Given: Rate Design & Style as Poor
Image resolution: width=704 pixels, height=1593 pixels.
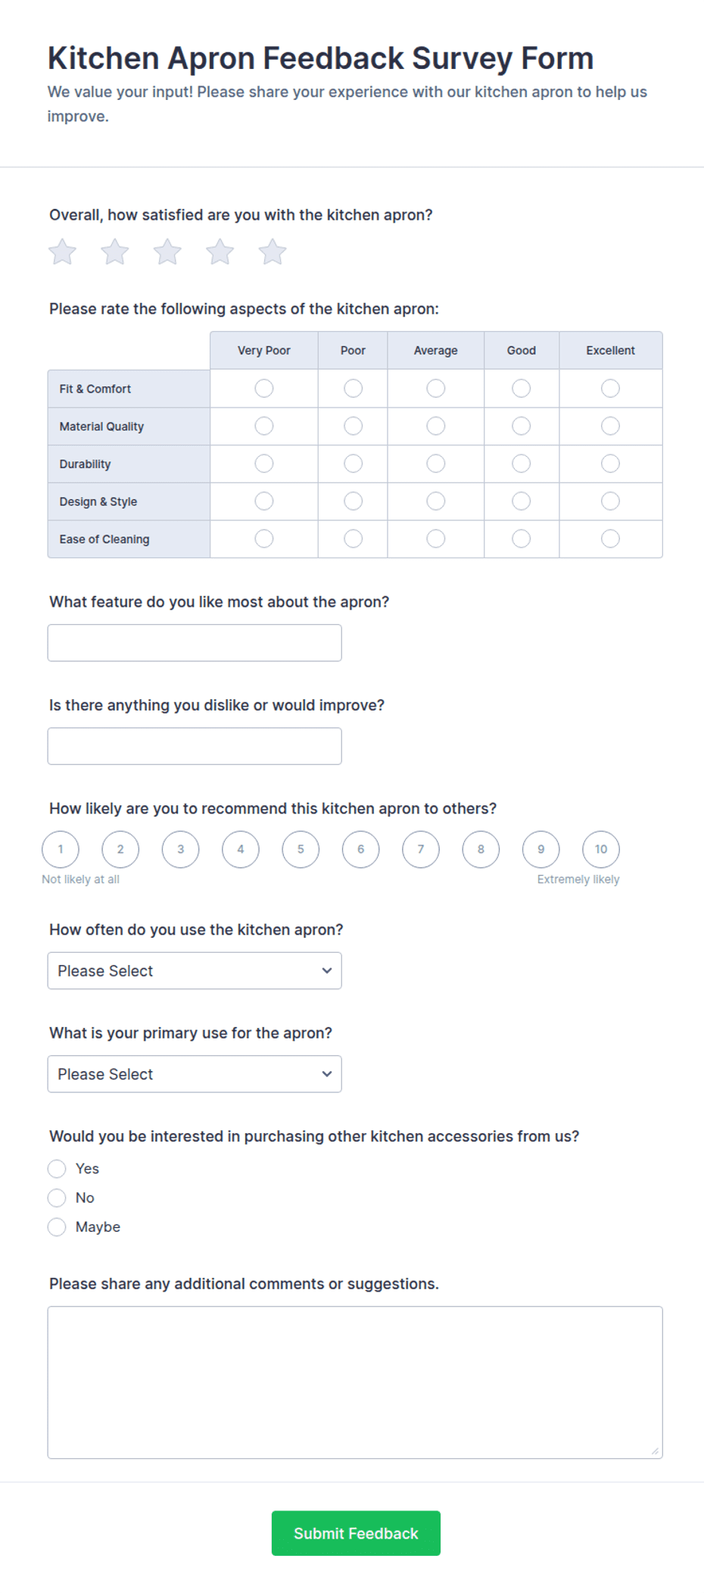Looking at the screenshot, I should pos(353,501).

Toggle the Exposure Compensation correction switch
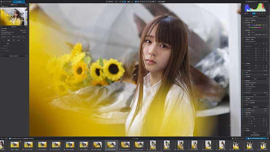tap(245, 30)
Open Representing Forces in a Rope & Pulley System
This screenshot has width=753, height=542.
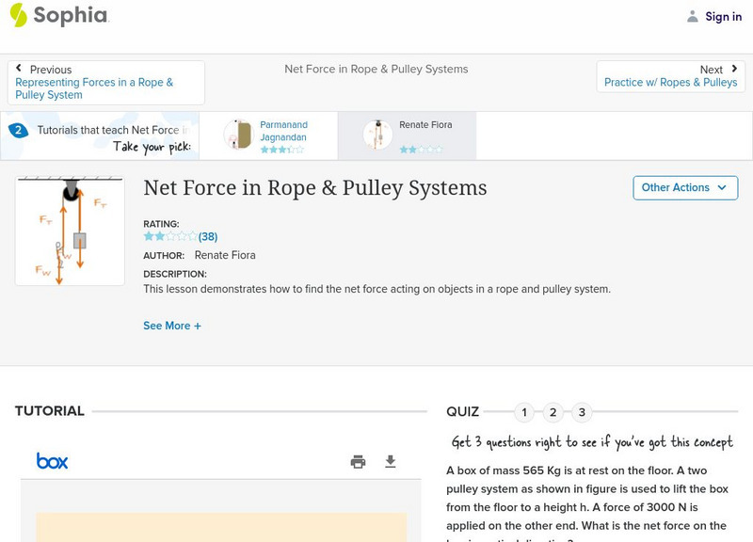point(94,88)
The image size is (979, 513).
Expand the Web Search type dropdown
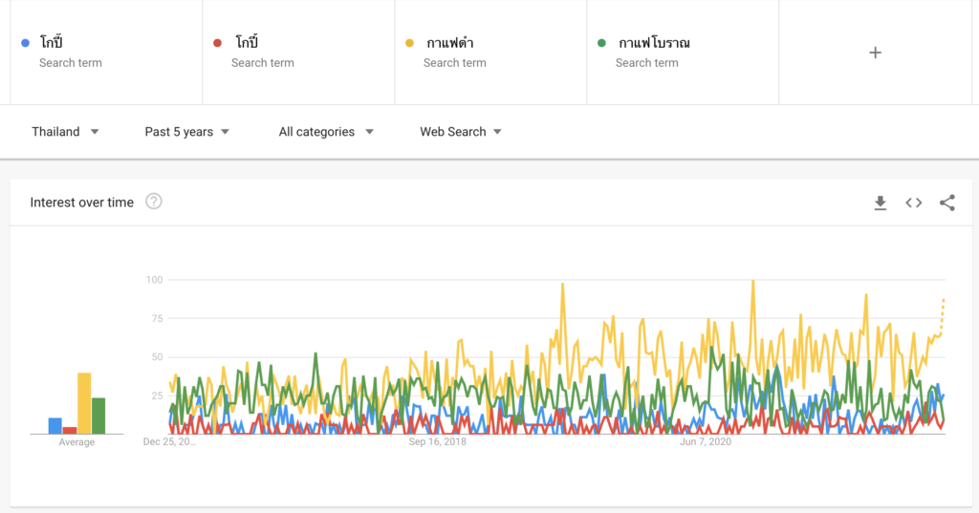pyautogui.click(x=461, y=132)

--

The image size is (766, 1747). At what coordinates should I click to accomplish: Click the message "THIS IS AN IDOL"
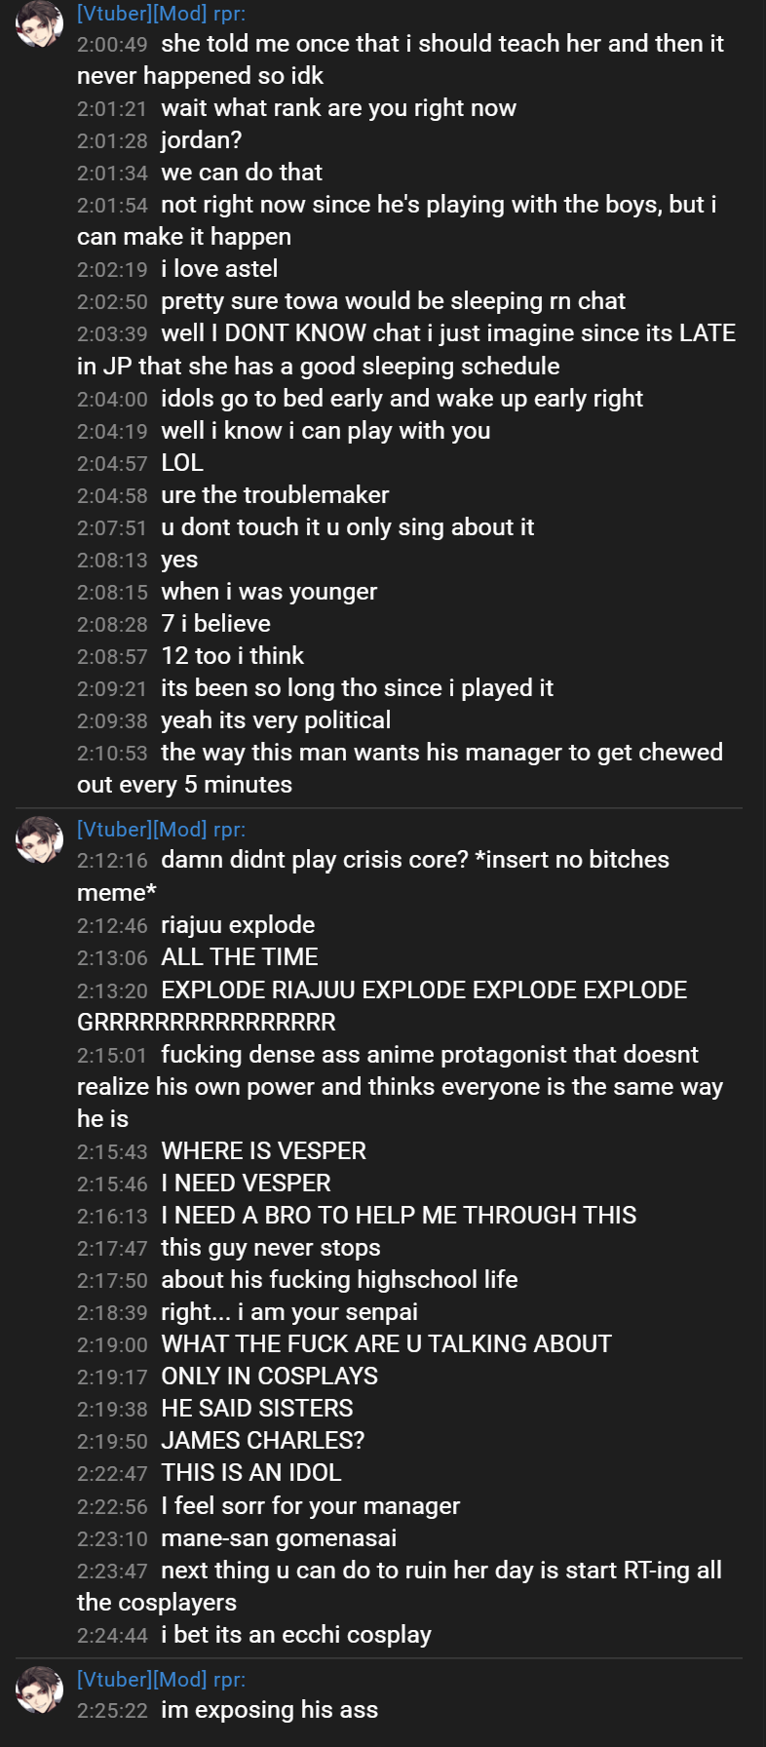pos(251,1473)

_Your instructions_
Nothing but the lines from the one with "Given: Rate Design & Style as Poor" to the one with "The image size is (979, 513)." above, both included, should be transcribed, exactly and without pictures.

_Exercise result_
Given: Rate Design & Style as Poor
Image resolution: width=704 pixels, height=1593 pixels.
Looking at the screenshot, I should pos(353,501).

Toggle the Exposure Compensation correction switch
tap(245, 30)
Open Representing Forces in a Rope & Pulley System
This screenshot has width=753, height=542.
point(94,88)
The image size is (979, 513).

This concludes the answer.